Raus aus dem Dauerstress
Mein Gastbeitrag bei der TAZ
Alle Beteiligten im System Schule sind unzufrieden: Schülerinnen und Schüler, Lehrkräfte, Eltern. Der Grund dafür ist ein auf Leistung getrimmtes, selektierendes Schulsystem, in dem Dauerstress der Normalzustand ist. Es wird gebüffelt, getestet, geprüft, was das Zeug hält – und trotzdem zeigen die Vergleichstests immer wieder: Vielen Grundschüler*innen fehlen Grundkompetenzen wie Lesen, Schreiben und Rechnen. Tausende junge Menschen verlassen die Schule ohne Abschluss, psychische Erkrankungen nehmen zu.
Bei den Lehrkräften dasselbe Drama: ein immer größeres Arbeitspensum, mehr Unterrichtsstoff, mehr Verwaltung, mehr IT, mehr Kinder, größere Klassen – und das mit einem halb besetzten Kollegium: Das bringt jede noch so engagierte Lehrkraft an ihre Grenzen.
Die jahrzehntelange chronische Unterfinanzierung des öffentlichen Bildungssektors und ein dramatischer Fachkräftemangel prallen auf ein strukturell völlig veraltetes, hierarchisches und selektives Schulsystem. Damit muss endlich Schluss sein! Wir dürfen bei der Herstellung einer modernen, inklusiven und demokratischen Lernkultur, von Bildungsgerechtigkeit und Mobilität nicht noch mehr Zeit verlieren!
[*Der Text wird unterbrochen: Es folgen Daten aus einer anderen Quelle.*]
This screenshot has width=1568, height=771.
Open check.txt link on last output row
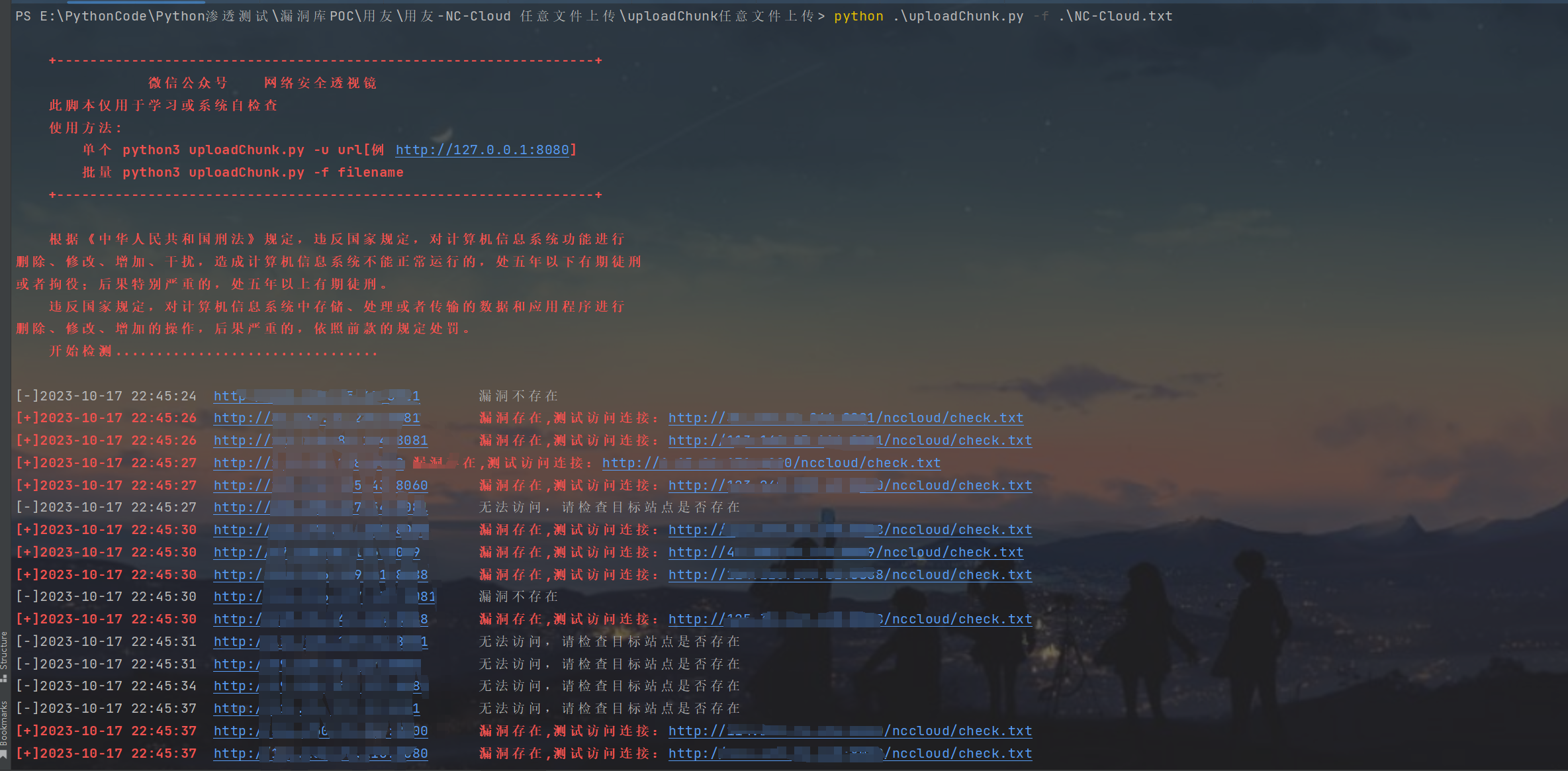(x=849, y=753)
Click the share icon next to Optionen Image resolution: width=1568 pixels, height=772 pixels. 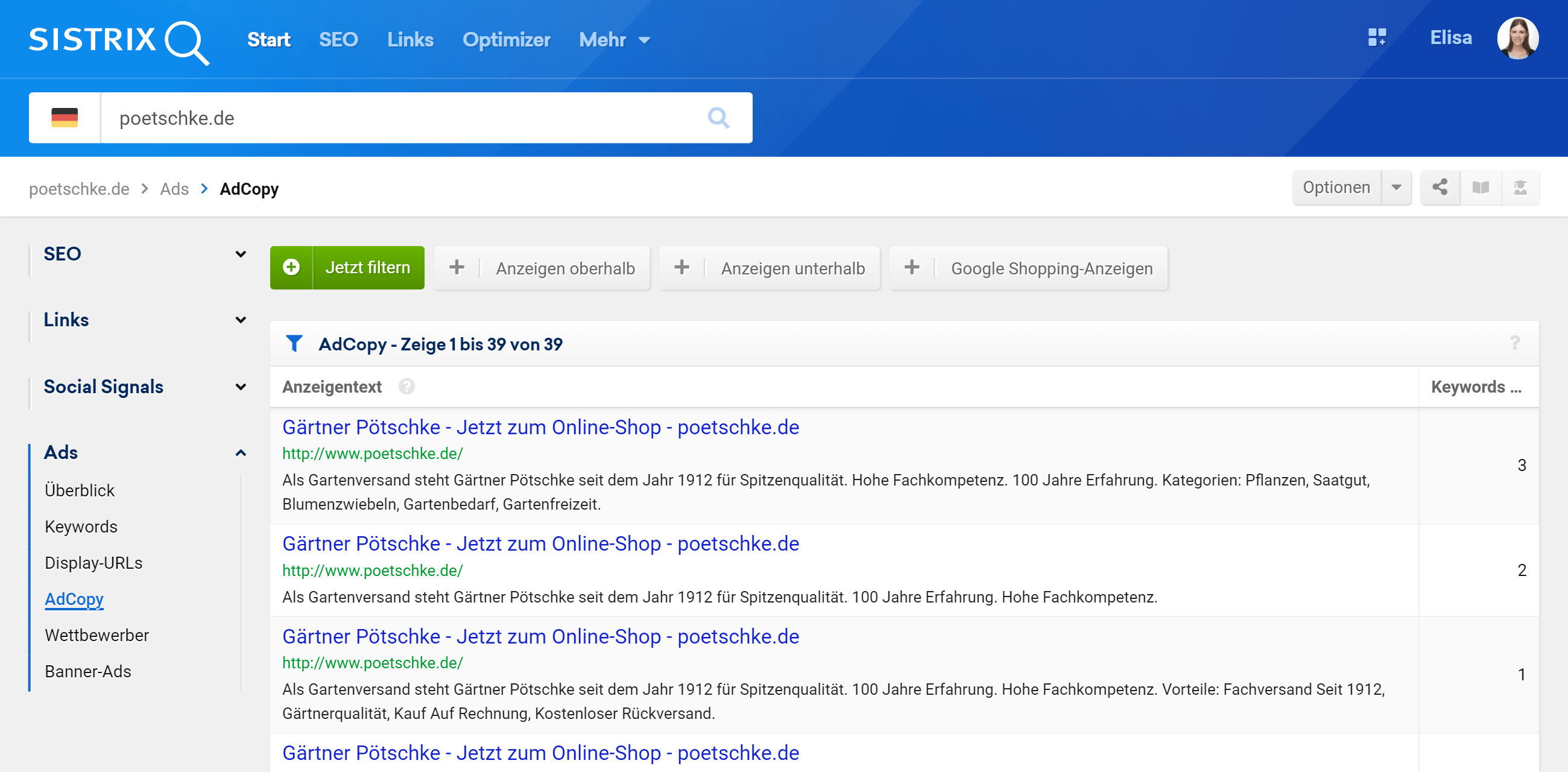(x=1440, y=188)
Dafür muss Schule einen grundsätzlich neuen Weg einschlagen: Ohne permanenten Stress, ohne Angst und Frust. Ein Paradigmenwechsel weg vom Selektieren hin zum Fördern, vom Beschämen zum Stärken. Es braucht andere moderne und demokratische Beurteilungsmaßstäbe als das enge Notenkorsett und die ewige Testerei; das Sitzenbleiben und Abschulen muss überwunden werden; die Lehrkräfte brauchen wieder Zeit, Inhalte zu vermitteln, statt sich mit Verwaltung herumzuschlagen; das Lernen gehört in die Schule, nicht nach Hause.
Das Konzept „Eine Schule für alle“ setzt auf individuelles, selbstbestimmtes Lernen, ist inklusiv und demokratisch. Andere Länder sind da viel weiter. Sie praktizieren längeres gemeinsames Lernen ohne das Aussortieren nach der Grundschule. Wir müssten uns nur auch endlich mal trauen.